Workflow Wednesdays – Part 3. Read preprocessing – Read quality control 1. – Running QC tools

Read quality control tools can provide very useful information about the the success of your sequencing experiment, without the need to run time consuming alignments and variant calls. Based on read length, per base quality, base content and other basic statistics you can find out a lot about your data. You can decide, whether a pre-alignment processing is needed for the particular read file (e.g. adaptor trimming, quality based trimming). You can sometimes find interesting clues, that can lead you to problems with basically any step of the sequencing workflow, from sample collection to the actual sequencing step. For example, an unusually high GC-content in a subset of the samples can lead you to bacterial plasmid contamination in the  library preparation step.

There are a few great read quality control tools around, the most widely used is probably FatsQC. Another popular choice is PRINSEQ. Other tools are available as well, for example: FASTX-Toolkit, NGS QC Toolkit.

FastQC

Supported operation systems: Linux, Mac, Windows. A GUI is available, but I usually just use the command line version, because it’s much easier to use for multiple files. To run the command line version of the tool, you just have to unpack the downloaded archive, make the fastqc command executable:

chmod +x fastqc

#Alternatively:

chmod 755 fastqc

After this, you can optionally create a link for the application or run the software, using the full path to the executable. I suggest the first version, as it’s much easier on the long run, but for just trying out the app, you can go without the link.

(Stored data)
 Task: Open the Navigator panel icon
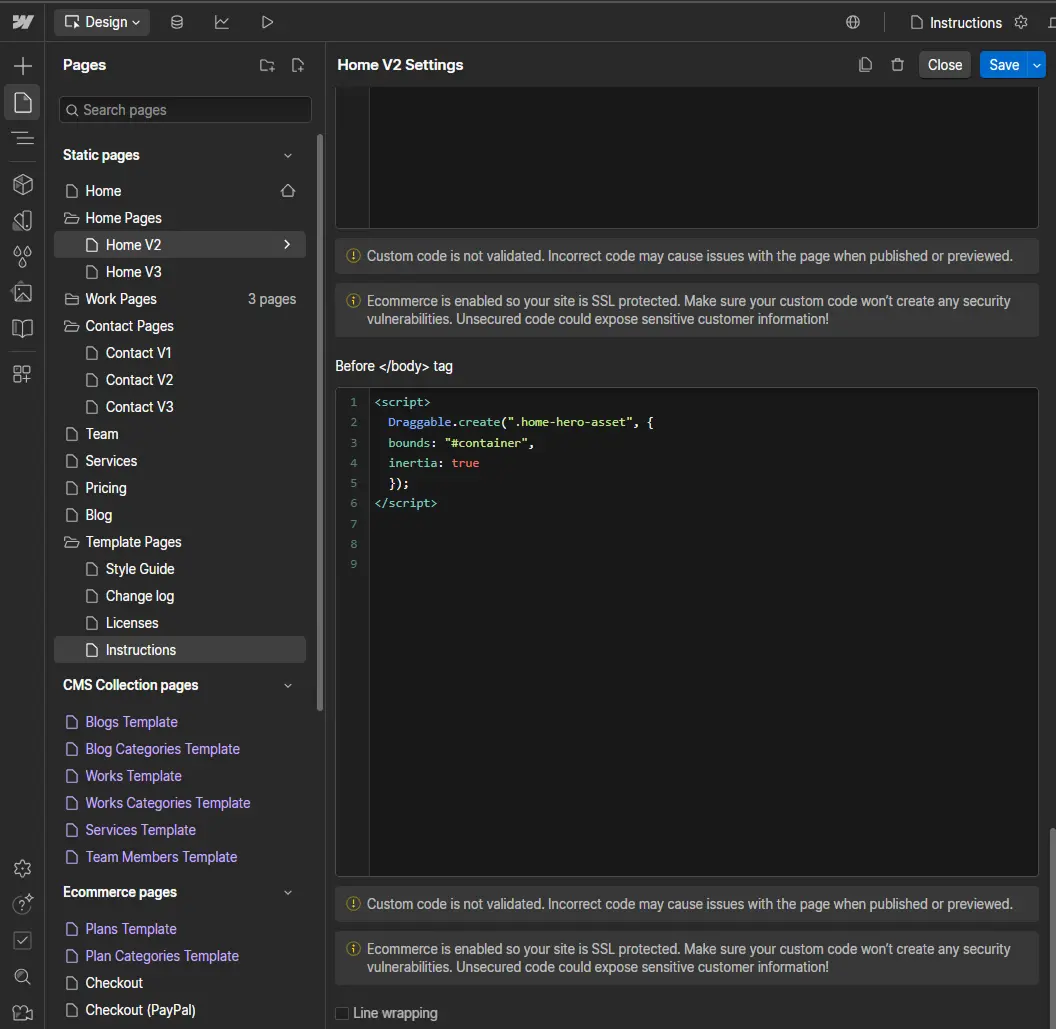[22, 138]
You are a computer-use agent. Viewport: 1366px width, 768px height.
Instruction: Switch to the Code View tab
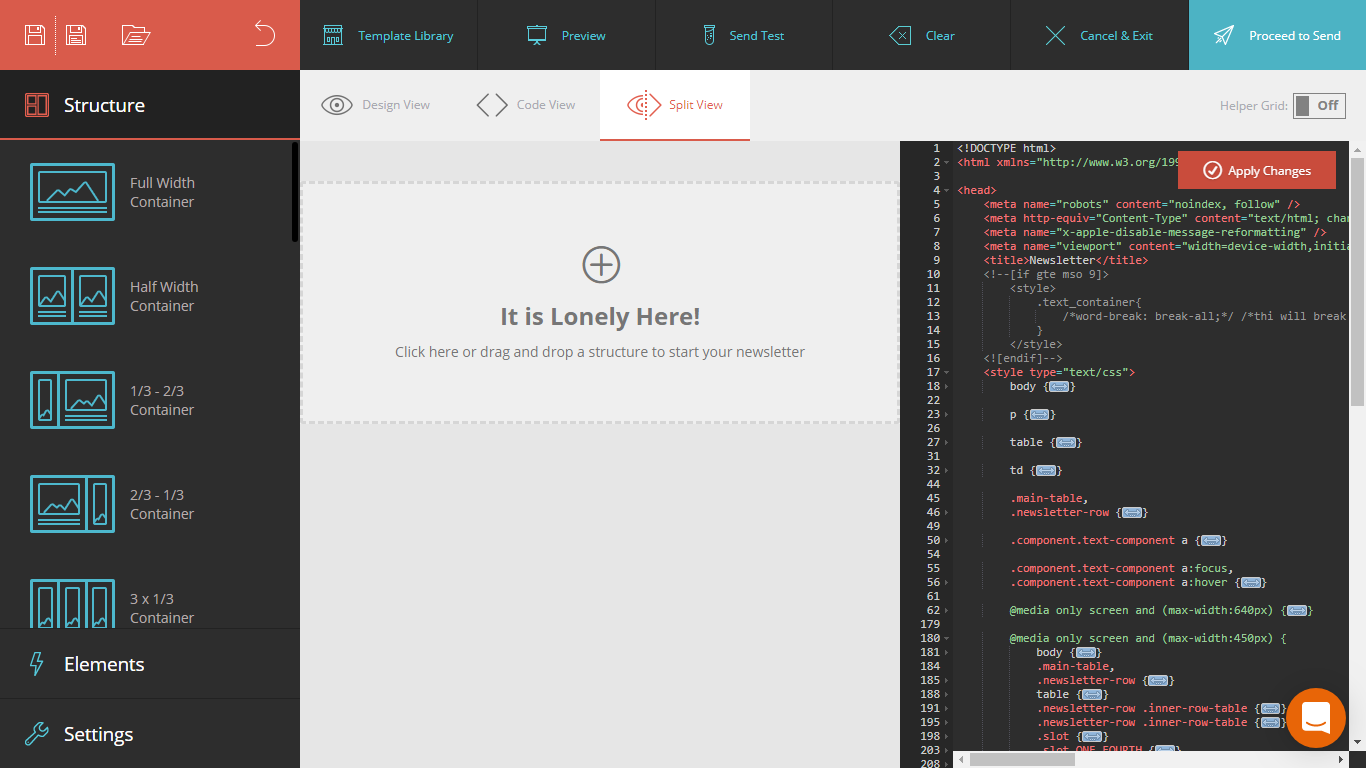pyautogui.click(x=526, y=105)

> _TASK STATEMENT_
Write the next part of the text on read quality control tools, starting right after its last sentence.

> _TASK OUTPUT_
To create the link to FastQC, run the following command in the terminal (don’t forget to change the path):

sudo ln -s /tasks/blog/workflow/reads/QC/FastQC/fastqc /usr/local/bin/fastqc

After this, you can navigate to the folder containing the example fastq files, and run FastQC for all of the using a single command:

fastqc *.fastq

For each file, some text files and figures, plus a html report is generated. There are some example results for Illumina, 454 and PacBio data on the FastQC website.

PRINSEQ

Supported operation systems: browser based, but a lite standalone version is available for Linux and Mac. Not only read quality statistics, but some read processing options (e.g. trimming, filtering, format conversion) are available in this toolkit.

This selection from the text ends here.